## Given task
Copy the lines of the listing below without any change, from the line containing "Image resolution: width=868" through the line containing "(x=18, y=270)", including both of those lines.

(Item coordinate data)

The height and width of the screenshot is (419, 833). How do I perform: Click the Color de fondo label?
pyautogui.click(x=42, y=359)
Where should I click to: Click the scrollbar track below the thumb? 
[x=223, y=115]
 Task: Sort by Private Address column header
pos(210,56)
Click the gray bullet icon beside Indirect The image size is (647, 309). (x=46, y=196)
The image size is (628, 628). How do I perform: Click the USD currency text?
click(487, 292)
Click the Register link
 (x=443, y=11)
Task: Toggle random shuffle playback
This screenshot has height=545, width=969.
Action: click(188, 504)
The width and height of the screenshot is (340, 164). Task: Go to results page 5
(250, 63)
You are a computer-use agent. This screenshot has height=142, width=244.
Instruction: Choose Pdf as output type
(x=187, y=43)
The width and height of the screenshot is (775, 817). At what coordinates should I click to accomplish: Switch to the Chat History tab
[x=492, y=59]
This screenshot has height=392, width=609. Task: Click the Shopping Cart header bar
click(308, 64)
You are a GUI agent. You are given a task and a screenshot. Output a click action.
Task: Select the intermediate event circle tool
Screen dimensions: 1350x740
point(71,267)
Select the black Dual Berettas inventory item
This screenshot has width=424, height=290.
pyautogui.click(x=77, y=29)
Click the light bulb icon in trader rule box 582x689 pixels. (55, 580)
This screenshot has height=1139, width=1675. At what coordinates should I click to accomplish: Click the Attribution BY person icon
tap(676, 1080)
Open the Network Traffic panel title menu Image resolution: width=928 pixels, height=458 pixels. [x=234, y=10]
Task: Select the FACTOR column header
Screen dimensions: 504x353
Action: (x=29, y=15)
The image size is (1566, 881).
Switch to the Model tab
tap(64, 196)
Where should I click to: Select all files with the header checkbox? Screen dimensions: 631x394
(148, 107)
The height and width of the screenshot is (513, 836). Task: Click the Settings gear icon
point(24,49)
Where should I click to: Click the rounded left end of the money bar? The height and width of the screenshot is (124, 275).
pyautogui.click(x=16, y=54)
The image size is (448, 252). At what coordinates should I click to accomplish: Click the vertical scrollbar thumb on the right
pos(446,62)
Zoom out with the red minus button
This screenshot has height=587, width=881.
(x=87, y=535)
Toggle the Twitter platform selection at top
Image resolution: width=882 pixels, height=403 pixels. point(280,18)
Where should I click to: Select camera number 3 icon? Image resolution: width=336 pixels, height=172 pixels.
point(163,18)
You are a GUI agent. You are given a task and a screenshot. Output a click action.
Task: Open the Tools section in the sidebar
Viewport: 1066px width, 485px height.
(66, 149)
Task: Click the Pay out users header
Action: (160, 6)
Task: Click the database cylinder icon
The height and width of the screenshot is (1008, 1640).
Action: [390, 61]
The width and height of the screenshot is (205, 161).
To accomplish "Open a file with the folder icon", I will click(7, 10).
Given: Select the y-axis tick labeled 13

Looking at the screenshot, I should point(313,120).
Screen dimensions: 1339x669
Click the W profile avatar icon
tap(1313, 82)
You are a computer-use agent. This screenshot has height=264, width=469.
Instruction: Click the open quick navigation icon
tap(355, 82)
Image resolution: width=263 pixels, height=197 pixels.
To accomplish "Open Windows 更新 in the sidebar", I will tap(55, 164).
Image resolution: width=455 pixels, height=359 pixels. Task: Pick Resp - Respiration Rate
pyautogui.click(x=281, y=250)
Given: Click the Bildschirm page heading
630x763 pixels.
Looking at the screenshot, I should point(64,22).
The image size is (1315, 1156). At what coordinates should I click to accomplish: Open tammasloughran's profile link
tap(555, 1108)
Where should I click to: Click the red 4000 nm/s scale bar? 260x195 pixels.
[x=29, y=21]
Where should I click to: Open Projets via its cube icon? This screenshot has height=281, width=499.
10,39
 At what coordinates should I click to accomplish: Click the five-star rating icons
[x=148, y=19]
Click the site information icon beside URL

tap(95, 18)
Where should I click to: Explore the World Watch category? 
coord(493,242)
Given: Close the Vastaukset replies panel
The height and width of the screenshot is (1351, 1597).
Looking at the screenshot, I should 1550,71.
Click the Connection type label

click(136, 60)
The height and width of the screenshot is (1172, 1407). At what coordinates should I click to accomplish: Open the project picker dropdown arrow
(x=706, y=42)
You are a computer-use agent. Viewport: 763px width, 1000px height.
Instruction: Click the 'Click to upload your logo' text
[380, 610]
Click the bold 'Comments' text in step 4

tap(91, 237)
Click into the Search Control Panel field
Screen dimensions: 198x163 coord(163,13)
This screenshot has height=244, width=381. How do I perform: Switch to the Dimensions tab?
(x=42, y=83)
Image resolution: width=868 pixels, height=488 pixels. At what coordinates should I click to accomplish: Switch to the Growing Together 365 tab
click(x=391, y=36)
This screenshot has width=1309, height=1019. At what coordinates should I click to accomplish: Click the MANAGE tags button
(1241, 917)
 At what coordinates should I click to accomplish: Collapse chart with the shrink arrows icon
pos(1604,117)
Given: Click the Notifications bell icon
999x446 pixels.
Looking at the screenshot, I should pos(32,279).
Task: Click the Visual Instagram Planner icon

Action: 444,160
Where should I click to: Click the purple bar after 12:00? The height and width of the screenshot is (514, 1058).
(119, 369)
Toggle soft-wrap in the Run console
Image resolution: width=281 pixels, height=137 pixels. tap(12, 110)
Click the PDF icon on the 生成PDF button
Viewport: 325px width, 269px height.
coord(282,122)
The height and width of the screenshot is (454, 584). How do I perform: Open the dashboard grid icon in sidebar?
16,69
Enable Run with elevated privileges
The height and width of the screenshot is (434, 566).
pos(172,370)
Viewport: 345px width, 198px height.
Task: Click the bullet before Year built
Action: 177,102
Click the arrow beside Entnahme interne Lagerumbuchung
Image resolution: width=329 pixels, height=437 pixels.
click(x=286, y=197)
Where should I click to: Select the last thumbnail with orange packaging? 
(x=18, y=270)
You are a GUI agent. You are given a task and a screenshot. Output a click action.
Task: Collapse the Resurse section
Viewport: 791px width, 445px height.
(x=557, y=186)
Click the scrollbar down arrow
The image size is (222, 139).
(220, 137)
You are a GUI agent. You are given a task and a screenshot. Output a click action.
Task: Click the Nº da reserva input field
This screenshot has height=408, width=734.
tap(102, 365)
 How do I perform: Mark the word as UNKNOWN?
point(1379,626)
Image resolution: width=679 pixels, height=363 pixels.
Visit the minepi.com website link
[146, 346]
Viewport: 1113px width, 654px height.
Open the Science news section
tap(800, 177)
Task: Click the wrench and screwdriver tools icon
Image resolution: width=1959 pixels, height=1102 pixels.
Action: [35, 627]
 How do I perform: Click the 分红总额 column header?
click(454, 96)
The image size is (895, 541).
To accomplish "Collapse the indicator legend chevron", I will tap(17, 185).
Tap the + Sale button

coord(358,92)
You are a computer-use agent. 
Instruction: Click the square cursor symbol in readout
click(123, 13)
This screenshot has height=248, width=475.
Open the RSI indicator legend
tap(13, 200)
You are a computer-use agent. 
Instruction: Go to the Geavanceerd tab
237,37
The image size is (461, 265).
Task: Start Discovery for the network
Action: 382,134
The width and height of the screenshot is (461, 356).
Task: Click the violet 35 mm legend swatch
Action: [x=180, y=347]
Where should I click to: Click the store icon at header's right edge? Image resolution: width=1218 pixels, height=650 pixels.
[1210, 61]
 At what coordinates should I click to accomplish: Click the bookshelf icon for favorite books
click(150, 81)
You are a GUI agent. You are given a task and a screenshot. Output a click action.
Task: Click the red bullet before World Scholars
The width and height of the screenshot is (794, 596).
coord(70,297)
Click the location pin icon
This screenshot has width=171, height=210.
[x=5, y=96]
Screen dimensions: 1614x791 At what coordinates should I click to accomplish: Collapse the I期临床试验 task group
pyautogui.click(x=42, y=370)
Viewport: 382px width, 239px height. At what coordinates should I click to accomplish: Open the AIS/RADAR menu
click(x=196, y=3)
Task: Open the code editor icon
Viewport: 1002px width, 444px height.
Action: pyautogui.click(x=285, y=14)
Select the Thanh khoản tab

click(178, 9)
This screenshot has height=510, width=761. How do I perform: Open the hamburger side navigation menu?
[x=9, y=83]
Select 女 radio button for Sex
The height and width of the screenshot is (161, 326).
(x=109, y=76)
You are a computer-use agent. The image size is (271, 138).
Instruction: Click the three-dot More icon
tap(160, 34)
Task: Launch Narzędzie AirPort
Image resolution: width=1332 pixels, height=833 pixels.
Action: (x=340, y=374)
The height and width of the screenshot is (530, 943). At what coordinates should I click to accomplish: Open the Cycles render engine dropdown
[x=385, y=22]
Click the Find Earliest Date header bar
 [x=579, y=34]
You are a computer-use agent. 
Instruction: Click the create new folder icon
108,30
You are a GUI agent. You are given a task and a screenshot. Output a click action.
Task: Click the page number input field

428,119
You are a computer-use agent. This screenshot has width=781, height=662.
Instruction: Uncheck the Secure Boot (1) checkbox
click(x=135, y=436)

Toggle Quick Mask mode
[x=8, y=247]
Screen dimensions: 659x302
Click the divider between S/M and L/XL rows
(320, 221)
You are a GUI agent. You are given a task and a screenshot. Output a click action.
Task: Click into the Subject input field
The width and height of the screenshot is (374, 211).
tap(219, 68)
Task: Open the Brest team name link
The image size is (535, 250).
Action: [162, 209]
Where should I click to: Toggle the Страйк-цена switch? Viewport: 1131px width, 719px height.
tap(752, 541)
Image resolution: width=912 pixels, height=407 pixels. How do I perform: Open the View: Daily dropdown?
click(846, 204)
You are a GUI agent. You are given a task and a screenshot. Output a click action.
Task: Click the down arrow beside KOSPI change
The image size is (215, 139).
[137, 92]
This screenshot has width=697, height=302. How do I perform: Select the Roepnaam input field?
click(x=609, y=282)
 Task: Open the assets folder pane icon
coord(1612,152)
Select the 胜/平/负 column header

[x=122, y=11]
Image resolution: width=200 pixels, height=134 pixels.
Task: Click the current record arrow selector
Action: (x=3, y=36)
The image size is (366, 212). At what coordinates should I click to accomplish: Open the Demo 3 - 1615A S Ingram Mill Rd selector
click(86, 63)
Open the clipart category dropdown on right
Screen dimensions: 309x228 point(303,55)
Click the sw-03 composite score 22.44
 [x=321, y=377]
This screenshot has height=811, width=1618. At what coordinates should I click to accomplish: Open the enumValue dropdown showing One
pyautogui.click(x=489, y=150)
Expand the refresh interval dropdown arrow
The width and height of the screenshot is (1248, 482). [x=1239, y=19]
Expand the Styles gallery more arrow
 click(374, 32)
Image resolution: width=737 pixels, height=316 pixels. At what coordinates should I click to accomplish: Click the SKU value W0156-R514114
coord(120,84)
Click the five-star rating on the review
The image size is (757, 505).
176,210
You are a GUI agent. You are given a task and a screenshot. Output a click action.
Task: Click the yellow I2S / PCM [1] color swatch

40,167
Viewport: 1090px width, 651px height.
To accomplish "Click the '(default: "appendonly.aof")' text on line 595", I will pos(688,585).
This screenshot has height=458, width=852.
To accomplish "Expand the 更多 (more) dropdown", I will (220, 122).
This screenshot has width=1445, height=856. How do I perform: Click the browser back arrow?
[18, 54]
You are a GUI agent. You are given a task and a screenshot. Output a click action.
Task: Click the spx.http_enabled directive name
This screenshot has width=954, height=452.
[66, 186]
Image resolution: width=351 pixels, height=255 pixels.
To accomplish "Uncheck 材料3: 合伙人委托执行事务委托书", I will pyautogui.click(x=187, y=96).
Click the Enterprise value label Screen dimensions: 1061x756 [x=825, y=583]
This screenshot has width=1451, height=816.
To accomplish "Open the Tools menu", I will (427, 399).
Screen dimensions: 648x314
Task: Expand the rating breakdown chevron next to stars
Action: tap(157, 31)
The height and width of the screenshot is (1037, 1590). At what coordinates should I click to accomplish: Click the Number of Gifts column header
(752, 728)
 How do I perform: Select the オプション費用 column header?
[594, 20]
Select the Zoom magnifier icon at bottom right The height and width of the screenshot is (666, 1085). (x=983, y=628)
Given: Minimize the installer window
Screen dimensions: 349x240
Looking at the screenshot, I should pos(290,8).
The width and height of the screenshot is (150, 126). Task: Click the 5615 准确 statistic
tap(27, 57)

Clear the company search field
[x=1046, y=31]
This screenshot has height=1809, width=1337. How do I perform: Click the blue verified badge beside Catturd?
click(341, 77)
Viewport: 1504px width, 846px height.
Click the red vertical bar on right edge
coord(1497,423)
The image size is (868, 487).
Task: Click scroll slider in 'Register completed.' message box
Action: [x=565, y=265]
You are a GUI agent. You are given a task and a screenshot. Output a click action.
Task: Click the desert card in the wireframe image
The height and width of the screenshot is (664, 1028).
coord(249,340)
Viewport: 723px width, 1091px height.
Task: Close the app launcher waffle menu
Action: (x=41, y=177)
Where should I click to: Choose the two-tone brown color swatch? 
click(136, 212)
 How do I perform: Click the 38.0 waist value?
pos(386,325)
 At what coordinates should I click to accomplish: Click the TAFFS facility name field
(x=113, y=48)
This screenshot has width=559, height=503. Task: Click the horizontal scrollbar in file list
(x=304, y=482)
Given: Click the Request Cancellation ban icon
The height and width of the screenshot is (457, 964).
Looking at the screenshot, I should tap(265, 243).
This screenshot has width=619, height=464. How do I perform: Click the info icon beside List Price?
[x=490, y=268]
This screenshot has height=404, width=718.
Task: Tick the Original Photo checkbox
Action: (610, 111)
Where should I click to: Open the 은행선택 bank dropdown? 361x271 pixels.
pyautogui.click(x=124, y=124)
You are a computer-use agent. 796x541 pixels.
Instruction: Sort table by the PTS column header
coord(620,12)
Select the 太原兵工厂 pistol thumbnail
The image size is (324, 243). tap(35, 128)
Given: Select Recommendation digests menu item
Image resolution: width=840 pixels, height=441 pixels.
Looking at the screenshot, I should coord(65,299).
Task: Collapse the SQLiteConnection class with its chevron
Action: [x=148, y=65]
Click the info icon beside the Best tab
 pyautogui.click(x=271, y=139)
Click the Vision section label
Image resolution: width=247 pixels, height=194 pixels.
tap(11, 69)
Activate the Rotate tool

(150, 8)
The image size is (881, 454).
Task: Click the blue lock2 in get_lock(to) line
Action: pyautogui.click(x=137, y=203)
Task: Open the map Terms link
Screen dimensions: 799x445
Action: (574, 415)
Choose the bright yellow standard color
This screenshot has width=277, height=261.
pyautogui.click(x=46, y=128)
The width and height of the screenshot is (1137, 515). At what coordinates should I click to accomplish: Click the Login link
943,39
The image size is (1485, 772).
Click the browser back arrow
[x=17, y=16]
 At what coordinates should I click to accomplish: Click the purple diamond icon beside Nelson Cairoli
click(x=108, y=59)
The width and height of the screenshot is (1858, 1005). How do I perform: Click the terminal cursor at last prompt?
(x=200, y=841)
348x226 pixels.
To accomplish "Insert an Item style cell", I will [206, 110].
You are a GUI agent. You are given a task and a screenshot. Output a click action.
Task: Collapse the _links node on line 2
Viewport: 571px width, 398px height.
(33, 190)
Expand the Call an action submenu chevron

## Response
Image resolution: width=868 pixels, height=488 pixels. At what coordinates should I click to accomplish: Switch to the Growing Together 365 tab
click(x=391, y=36)
This screenshot has width=1309, height=1019. At what coordinates should I click to accomplish: Click the MANAGE tags button
(1241, 917)
 At what coordinates should I click to accomplish: Collapse chart with the shrink arrows icon
pos(1604,117)
Given: Click the Notifications bell icon
999x446 pixels.
Looking at the screenshot, I should pos(32,279).
Task: Click the Visual Instagram Planner icon

Action: 444,160
Where should I click to: Click the purple bar after 12:00? The height and width of the screenshot is (514, 1058).
(119, 369)
Toggle soft-wrap in the Run console
Image resolution: width=281 pixels, height=137 pixels. tap(12, 110)
Click the PDF icon on the 生成PDF button
Viewport: 325px width, 269px height.
coord(282,122)
The height and width of the screenshot is (454, 584). How do I perform: Open the dashboard grid icon in sidebar?
16,69
Enable Run with elevated privileges
The height and width of the screenshot is (434, 566).
pos(172,370)
Viewport: 345px width, 198px height.
Task: Click the bullet before Year built
Action: 177,102
Click the arrow beside Entnahme interne Lagerumbuchung
Image resolution: width=329 pixels, height=437 pixels.
click(x=286, y=197)
Where should I click to: Select the last thumbnail with orange packaging? 
(x=18, y=270)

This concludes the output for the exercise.